What is the distribution of forecasts for the US CPI?

The ranges of estimates are
important in terms of market reaction because when the actual data deviates from the
expectations, it creates a surprise effect. Another
important input in market’s reaction is the distribution of forecasts.

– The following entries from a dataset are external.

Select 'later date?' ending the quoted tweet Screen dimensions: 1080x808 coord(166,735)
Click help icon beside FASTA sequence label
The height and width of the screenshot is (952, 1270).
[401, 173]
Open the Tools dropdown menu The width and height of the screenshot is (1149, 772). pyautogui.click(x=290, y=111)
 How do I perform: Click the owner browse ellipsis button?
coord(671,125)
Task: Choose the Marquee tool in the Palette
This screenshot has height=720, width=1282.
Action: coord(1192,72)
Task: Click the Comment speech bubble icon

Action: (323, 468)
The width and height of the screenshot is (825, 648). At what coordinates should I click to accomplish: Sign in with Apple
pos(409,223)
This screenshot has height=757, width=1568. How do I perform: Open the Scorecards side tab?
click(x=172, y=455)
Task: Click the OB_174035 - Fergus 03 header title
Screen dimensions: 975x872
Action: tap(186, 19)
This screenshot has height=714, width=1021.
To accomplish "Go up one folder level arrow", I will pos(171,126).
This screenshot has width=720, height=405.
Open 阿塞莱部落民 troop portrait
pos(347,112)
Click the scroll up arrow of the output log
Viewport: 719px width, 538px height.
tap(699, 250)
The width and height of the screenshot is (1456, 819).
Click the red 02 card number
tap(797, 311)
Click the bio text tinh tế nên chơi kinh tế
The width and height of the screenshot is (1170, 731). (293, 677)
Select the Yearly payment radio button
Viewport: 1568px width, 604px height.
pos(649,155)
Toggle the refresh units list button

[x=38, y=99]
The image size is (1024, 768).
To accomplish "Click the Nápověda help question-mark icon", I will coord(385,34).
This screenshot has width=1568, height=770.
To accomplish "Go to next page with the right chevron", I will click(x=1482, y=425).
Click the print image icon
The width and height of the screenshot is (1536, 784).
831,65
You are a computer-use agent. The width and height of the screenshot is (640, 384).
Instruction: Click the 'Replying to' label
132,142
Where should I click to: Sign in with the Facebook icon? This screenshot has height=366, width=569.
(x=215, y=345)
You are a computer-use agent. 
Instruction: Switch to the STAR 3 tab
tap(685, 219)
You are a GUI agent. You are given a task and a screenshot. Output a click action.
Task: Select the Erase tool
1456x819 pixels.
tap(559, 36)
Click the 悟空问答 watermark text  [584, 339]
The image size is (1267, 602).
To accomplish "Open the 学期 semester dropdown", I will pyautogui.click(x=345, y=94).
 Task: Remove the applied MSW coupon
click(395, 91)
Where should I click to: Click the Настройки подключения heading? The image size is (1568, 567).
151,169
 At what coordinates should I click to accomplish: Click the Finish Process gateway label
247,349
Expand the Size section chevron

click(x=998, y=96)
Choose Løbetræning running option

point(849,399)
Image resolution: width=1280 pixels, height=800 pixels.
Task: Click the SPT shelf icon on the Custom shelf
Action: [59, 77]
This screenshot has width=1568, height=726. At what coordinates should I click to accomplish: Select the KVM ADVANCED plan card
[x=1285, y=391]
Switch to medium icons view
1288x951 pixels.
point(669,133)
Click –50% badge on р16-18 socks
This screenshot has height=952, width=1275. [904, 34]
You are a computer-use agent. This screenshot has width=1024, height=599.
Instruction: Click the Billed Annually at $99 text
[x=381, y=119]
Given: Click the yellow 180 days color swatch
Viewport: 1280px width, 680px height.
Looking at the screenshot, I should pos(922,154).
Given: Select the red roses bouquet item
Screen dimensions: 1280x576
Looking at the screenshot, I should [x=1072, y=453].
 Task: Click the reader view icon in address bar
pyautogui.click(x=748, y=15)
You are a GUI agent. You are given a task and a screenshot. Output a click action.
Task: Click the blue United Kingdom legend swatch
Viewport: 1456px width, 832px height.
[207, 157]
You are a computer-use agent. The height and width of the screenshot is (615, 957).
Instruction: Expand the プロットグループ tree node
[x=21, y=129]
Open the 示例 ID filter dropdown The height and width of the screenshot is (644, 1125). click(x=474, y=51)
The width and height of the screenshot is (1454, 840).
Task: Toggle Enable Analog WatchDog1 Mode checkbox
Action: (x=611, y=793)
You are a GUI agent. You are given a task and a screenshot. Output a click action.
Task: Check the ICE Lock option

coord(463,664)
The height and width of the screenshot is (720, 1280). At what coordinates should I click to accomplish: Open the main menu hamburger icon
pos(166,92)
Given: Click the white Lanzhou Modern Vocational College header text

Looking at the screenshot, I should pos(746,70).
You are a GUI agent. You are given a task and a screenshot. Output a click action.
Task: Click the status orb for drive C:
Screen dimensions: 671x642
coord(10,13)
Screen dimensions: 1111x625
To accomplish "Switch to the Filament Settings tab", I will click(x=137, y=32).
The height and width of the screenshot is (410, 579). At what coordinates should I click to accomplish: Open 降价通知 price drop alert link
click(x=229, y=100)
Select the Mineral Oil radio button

In fact, although we can have a range of
estimates, most forecasts might be clustered on the upper bound of the
range, so even if the data comes out inside the range of estimates but
on the lower bound of the range, it can still create a surprise effect.
CPI Y/Y
- 2.8% (2%)
- 2.7% (47%) – consensus
- 2.6% (43%)
- 2.5% (6%)
- 2.4% (2%)
CPI M/M
- 0.4% (6%)
- 0.3% (65%) – consensus
- 0.2% (25%)
- 0.1% (4%)
Core CPI Y/Y
- 3.1% (2%)
- 3.0% (49%) – consensus
- 2.9% (45%)
- 2.8% (4%)
Core CPI M/M
- 0.4% (4%)
- 0.3% (66%) – consensus
- 0.2% (27%)
- 0.1% (3%)
As
always, the focus will be on the Core figures. We can notice that we have forecasts clustered around 2.9-3.0% for the Y/Y and 0.2-0.3% for the M/M measure. Therefore, the biggest moves will be triggered by deviations from these figures as there’s very low consensus of overshoots or undershoots.